TASK TO CARRY OUT
Convert the entries from the line with "This screenshot has height=384, width=833." through the line with "coord(433,52)" into a two-column CSV with the headers entry_text and answer. Give one row per entry, put each value in a single quoted field with line breaks replaced by spaces, and leave out the pictures.

SUPPLIED ENTRIES
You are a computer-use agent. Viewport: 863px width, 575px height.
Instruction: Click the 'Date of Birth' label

---

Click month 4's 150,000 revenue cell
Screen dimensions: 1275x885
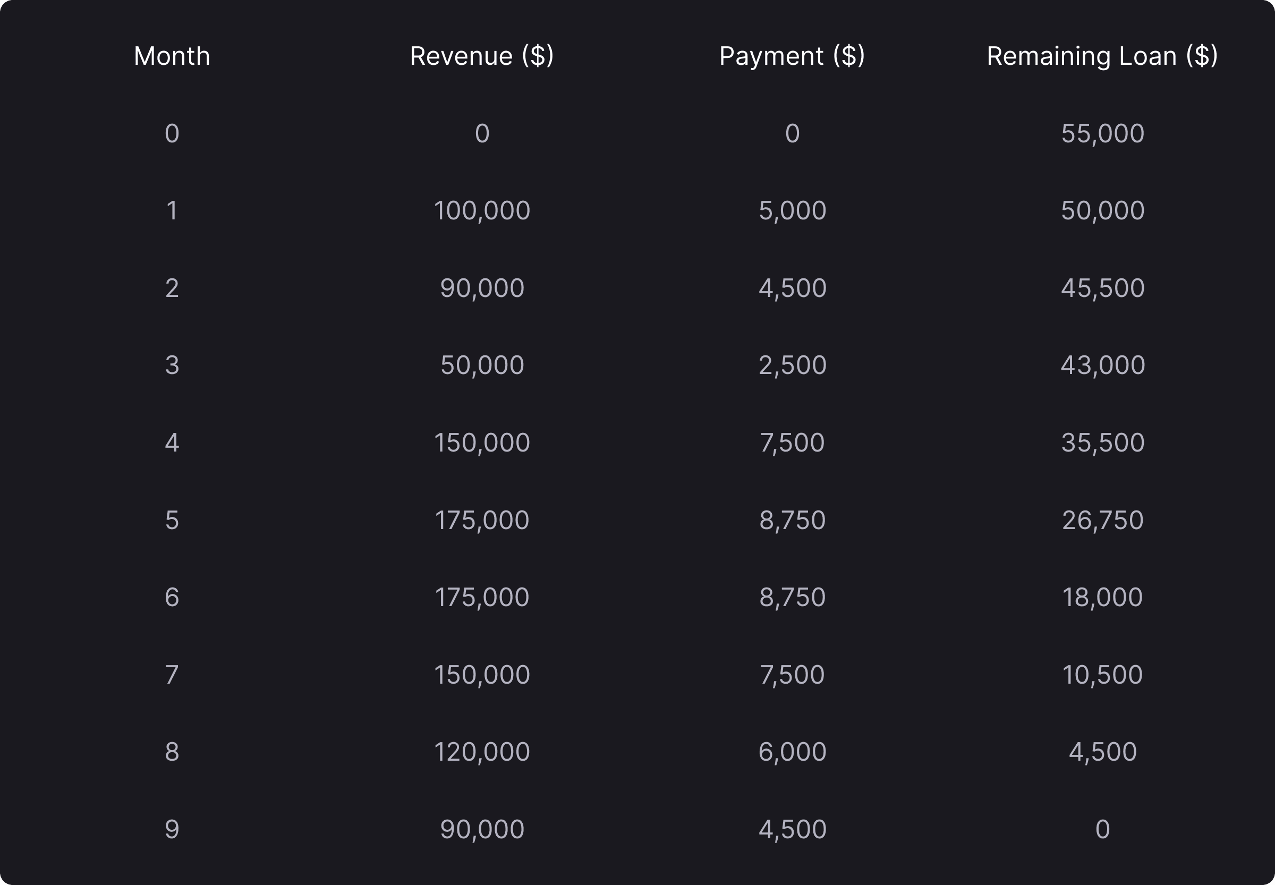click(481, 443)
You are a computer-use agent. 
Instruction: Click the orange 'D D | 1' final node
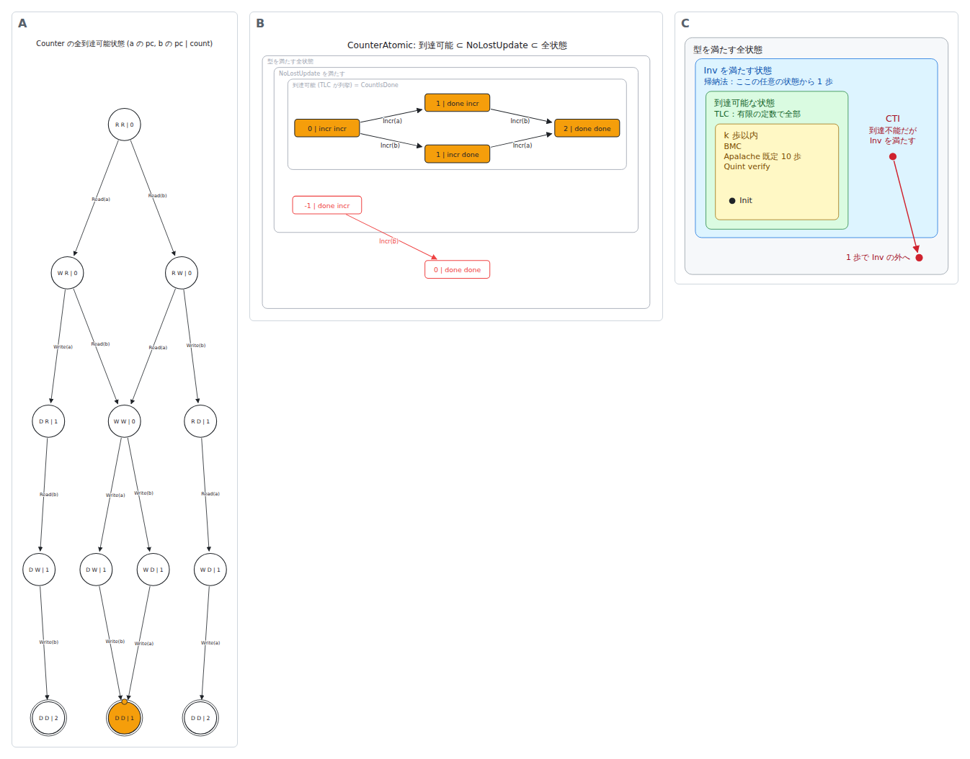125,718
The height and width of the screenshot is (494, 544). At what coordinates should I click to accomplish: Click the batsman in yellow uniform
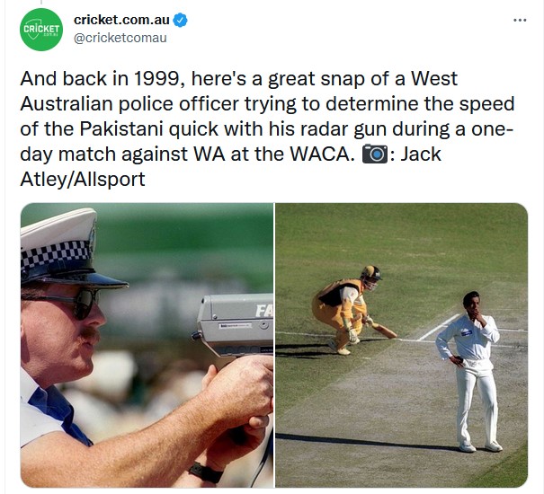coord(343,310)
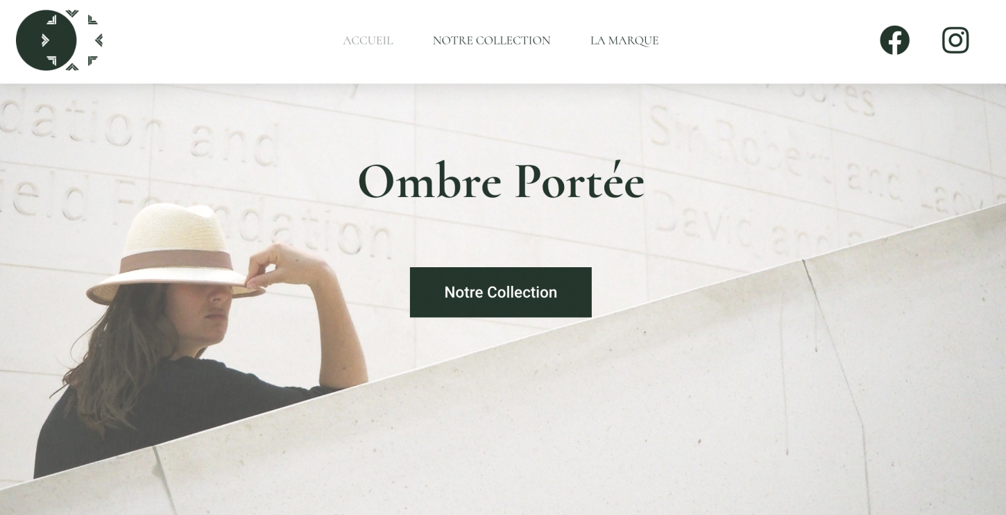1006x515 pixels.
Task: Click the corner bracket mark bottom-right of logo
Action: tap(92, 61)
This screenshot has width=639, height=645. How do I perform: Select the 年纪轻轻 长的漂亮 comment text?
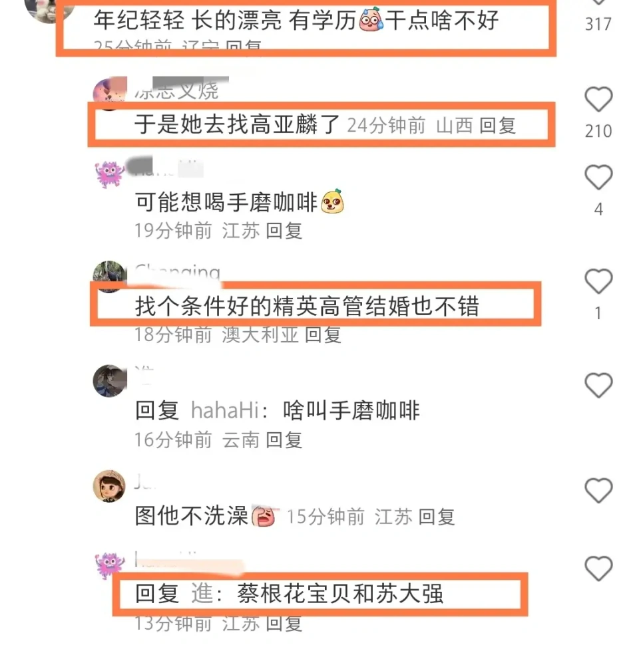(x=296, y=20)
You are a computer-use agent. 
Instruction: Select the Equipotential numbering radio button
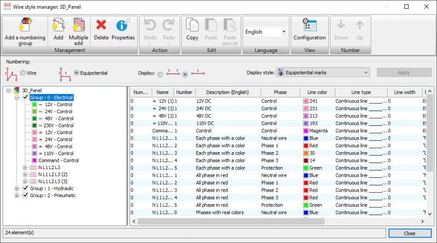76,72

--

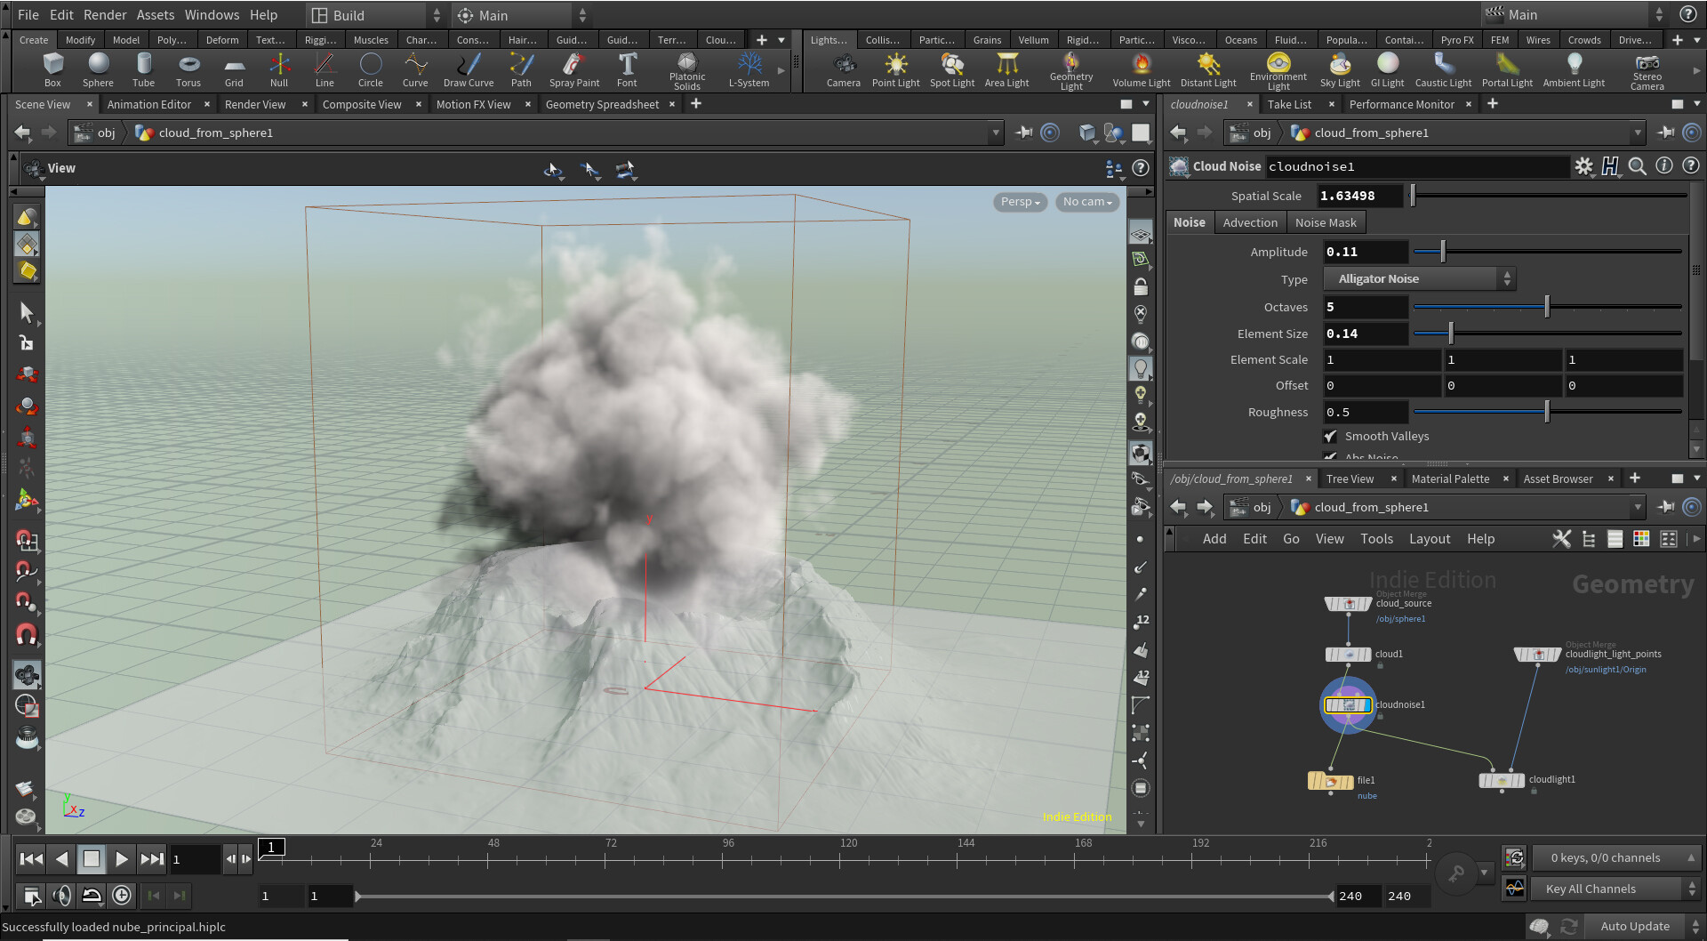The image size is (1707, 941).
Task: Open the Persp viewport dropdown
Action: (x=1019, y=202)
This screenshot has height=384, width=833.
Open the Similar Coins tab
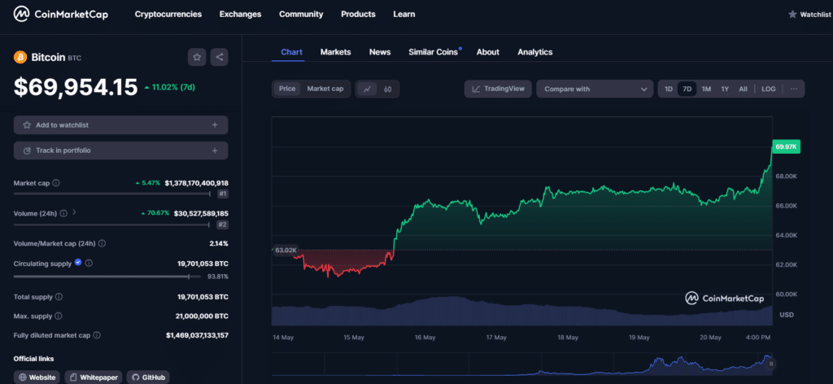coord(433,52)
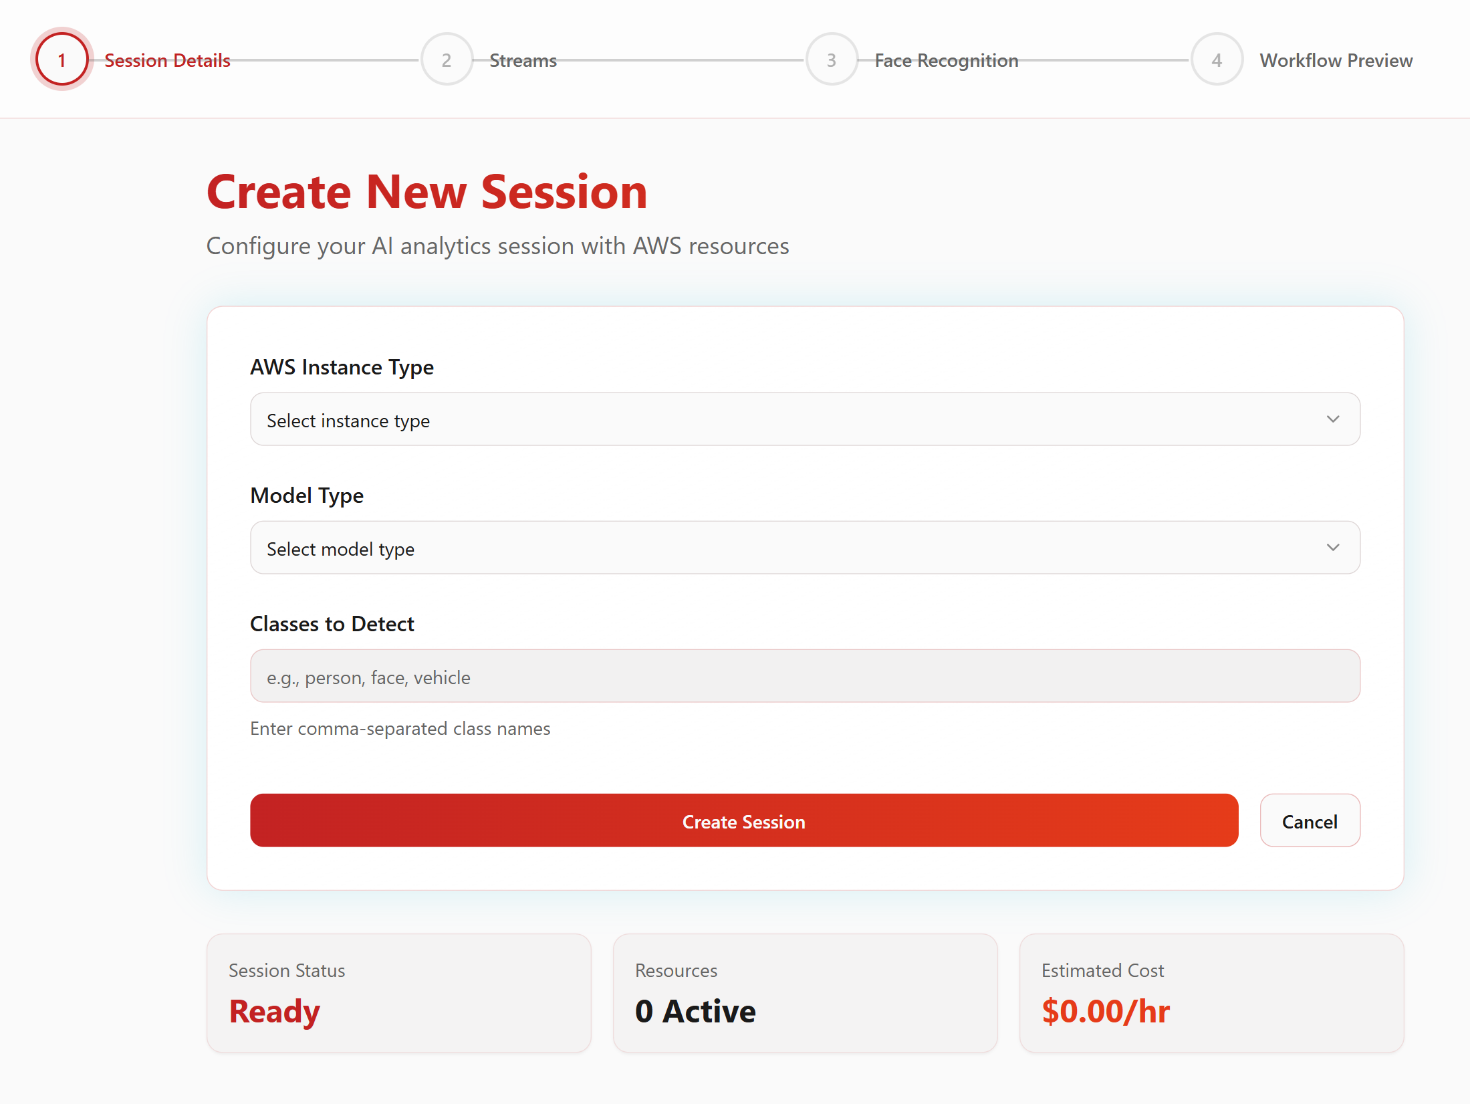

THE SOLUTION
entry_text,answer
"This screenshot has height=384, width=833. Open the Similar Coins tab","coord(433,52)"